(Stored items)
◆ ◆ ◆ ◆ ◆

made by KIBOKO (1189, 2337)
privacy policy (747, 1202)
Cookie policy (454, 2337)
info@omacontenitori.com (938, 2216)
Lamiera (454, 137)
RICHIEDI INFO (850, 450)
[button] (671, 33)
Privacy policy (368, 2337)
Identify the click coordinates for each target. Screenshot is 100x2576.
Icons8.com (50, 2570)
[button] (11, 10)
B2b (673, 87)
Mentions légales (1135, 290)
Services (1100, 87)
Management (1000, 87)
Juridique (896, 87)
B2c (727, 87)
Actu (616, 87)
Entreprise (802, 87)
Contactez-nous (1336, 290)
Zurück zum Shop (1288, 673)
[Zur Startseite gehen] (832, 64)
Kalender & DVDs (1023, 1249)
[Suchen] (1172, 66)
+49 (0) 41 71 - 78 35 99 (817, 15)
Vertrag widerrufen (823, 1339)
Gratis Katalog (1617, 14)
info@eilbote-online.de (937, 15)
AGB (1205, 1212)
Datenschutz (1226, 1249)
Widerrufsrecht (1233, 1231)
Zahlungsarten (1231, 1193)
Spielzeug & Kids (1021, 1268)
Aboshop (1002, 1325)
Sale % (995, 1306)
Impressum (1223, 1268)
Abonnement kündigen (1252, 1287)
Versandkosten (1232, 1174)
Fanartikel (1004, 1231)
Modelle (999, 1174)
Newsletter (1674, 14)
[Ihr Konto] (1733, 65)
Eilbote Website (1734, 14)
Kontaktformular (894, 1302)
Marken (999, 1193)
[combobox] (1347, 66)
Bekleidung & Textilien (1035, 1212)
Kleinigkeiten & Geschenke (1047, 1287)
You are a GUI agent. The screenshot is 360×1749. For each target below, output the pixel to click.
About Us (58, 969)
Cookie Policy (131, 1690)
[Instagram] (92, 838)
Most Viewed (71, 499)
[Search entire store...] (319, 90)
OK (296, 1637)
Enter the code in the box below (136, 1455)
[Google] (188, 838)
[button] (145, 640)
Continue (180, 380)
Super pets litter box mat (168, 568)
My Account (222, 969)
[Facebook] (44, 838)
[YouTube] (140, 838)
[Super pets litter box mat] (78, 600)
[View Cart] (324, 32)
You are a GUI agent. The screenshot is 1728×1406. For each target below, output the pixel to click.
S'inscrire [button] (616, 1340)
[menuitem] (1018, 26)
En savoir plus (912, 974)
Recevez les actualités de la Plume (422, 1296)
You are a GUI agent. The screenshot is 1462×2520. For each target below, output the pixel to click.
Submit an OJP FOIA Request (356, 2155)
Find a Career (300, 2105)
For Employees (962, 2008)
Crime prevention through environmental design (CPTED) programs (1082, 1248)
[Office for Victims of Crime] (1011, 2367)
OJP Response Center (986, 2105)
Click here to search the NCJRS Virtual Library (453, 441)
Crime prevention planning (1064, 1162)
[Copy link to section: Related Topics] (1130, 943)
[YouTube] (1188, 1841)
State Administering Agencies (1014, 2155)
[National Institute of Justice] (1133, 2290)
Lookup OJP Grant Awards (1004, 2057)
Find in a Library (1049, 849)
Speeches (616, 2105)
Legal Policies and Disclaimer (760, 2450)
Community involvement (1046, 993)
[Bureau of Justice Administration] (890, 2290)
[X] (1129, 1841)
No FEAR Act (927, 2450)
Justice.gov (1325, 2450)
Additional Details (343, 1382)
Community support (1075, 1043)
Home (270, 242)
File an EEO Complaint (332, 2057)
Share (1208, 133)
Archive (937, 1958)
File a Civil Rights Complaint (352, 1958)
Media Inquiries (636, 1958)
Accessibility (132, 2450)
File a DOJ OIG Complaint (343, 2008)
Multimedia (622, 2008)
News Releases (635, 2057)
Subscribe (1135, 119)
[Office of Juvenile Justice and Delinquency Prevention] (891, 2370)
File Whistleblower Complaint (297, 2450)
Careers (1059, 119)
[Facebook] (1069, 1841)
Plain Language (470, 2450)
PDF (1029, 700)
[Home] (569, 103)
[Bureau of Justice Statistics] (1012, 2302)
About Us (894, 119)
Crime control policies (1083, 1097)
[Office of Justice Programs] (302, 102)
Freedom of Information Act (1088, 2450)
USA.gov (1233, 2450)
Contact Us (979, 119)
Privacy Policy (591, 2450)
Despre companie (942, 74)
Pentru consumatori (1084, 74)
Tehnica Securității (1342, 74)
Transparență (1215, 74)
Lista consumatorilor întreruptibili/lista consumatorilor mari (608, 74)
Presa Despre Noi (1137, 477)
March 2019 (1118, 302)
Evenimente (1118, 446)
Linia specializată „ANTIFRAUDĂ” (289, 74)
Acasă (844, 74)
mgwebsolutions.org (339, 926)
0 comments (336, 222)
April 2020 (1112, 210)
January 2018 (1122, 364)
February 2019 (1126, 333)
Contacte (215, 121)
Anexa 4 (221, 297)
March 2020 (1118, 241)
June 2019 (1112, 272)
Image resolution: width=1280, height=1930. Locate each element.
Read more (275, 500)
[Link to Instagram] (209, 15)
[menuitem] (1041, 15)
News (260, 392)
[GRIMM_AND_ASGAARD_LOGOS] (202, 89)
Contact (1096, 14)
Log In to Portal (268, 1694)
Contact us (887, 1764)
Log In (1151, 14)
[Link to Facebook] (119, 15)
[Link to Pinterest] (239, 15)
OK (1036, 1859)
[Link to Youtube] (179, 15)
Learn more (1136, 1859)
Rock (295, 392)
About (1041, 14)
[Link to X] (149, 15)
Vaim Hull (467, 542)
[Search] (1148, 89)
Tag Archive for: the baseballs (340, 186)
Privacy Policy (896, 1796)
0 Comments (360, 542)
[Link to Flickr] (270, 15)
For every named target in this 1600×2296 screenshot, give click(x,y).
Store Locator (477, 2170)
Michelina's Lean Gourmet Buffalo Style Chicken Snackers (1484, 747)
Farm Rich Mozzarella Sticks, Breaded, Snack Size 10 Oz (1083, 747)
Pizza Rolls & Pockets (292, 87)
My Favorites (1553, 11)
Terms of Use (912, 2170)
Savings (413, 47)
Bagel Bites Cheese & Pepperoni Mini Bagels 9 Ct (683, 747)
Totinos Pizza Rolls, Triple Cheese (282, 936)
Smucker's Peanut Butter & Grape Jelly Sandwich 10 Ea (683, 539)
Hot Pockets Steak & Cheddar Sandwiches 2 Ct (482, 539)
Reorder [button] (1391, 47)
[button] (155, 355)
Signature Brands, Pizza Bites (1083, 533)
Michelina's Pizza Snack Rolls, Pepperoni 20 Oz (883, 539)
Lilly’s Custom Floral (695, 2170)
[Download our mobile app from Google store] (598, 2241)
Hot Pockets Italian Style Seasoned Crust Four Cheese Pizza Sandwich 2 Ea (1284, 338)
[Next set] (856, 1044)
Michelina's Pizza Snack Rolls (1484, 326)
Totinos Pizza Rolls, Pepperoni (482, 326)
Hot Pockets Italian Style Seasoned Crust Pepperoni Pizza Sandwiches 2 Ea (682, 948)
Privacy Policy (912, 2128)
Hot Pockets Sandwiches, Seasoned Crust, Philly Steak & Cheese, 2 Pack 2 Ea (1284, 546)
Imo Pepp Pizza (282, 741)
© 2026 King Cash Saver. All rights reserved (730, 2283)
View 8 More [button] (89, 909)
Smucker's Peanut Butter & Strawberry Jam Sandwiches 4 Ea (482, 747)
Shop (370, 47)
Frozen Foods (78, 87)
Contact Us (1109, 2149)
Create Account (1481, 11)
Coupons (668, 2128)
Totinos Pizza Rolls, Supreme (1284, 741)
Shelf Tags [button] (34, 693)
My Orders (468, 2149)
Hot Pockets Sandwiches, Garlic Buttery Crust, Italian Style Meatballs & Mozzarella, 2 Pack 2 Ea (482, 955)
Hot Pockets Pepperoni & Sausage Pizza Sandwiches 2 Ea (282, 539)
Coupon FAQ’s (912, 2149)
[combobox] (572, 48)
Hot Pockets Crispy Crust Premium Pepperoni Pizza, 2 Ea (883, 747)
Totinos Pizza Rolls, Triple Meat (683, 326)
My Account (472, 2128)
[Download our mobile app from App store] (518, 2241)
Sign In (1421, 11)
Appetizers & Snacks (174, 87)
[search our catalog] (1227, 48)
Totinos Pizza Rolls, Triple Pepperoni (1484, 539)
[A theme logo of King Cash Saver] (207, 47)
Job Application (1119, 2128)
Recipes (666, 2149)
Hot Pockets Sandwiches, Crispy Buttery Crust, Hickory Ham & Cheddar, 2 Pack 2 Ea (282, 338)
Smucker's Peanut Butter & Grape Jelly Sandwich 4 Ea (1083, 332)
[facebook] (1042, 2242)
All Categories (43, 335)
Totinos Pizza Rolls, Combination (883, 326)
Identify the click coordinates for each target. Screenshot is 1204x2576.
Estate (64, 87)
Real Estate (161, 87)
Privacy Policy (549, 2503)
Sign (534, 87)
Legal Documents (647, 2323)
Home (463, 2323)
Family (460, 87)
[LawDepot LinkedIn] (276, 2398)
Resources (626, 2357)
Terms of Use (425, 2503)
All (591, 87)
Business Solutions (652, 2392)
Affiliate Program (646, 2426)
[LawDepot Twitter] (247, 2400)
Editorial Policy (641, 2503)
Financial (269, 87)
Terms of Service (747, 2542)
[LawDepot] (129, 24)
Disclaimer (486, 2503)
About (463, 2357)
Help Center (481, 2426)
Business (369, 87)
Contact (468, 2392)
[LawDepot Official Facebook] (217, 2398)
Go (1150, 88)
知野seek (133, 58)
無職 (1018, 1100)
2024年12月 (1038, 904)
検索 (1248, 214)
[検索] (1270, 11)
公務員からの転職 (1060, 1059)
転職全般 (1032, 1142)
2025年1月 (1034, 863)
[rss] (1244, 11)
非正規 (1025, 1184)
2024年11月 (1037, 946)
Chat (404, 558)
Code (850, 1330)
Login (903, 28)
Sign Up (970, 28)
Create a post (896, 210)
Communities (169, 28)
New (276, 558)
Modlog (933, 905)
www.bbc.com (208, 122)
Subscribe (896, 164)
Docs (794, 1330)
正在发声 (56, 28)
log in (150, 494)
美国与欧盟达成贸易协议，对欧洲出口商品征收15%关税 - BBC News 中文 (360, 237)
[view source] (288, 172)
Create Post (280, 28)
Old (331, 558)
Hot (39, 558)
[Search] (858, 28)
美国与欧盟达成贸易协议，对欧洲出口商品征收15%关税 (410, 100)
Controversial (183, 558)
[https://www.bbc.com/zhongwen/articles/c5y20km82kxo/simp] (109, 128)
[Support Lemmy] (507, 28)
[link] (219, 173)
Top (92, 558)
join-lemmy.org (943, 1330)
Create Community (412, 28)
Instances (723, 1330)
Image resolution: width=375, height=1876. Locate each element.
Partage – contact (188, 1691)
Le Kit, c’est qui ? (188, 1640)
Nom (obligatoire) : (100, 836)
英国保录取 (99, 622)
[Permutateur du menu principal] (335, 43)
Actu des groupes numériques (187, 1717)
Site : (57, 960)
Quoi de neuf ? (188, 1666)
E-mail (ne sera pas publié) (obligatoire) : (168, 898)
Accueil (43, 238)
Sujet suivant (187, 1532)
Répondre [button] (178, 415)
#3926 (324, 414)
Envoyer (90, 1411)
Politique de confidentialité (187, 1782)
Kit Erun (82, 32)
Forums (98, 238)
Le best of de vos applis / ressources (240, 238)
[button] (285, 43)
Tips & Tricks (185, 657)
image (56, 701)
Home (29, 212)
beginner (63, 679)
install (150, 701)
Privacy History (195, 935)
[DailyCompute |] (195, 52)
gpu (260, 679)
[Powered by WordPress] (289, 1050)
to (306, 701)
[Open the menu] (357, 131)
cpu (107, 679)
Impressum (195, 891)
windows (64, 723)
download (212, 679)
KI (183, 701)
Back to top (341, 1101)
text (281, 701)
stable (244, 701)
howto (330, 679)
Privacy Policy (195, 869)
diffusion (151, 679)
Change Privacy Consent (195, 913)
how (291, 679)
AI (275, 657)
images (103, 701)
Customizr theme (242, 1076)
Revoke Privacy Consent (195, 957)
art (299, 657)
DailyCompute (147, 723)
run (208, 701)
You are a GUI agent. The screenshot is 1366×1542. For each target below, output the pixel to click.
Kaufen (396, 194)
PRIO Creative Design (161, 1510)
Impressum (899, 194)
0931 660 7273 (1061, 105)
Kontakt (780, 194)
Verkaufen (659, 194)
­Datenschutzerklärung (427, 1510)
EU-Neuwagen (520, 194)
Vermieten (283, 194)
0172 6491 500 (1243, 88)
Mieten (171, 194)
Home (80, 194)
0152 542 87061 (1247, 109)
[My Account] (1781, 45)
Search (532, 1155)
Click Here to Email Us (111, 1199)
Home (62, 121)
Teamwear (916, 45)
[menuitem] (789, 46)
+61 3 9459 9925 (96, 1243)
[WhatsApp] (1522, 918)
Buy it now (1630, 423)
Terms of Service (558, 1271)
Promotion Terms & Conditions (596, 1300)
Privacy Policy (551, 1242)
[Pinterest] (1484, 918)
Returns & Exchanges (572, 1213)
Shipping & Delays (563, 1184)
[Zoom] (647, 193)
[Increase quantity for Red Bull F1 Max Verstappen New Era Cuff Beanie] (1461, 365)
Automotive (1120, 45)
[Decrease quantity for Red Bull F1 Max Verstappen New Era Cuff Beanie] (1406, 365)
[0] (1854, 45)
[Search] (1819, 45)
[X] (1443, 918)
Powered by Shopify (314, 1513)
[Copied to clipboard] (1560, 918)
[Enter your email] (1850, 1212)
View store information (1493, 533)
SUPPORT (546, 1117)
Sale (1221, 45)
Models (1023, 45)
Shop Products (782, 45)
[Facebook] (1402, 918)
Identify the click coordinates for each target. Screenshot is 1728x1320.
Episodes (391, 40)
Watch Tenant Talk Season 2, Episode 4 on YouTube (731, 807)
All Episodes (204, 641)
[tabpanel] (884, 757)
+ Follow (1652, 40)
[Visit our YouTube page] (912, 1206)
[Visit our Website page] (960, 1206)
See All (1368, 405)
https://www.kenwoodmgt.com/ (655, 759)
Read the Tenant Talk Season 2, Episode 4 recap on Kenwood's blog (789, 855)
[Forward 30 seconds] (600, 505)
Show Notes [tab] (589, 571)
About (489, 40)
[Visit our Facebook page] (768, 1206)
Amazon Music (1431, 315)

◆ ◆ ◆ ◆ ◆

Beginning at the line with "9925 (96, 1243)" and ending at the line with "Shipping & Delays (563, 1184)", reproduce each line of the data above exactly, and add no other lines.

- ANSWER AREA:
+61 3 9459 9925 (96, 1243)
[WhatsApp] (1522, 918)
Buy it now (1630, 423)
Terms of Service (558, 1271)
Promotion Terms & Conditions (596, 1300)
Privacy Policy (551, 1242)
[Pinterest] (1484, 918)
Returns & Exchanges (572, 1213)
Shipping & Delays (563, 1184)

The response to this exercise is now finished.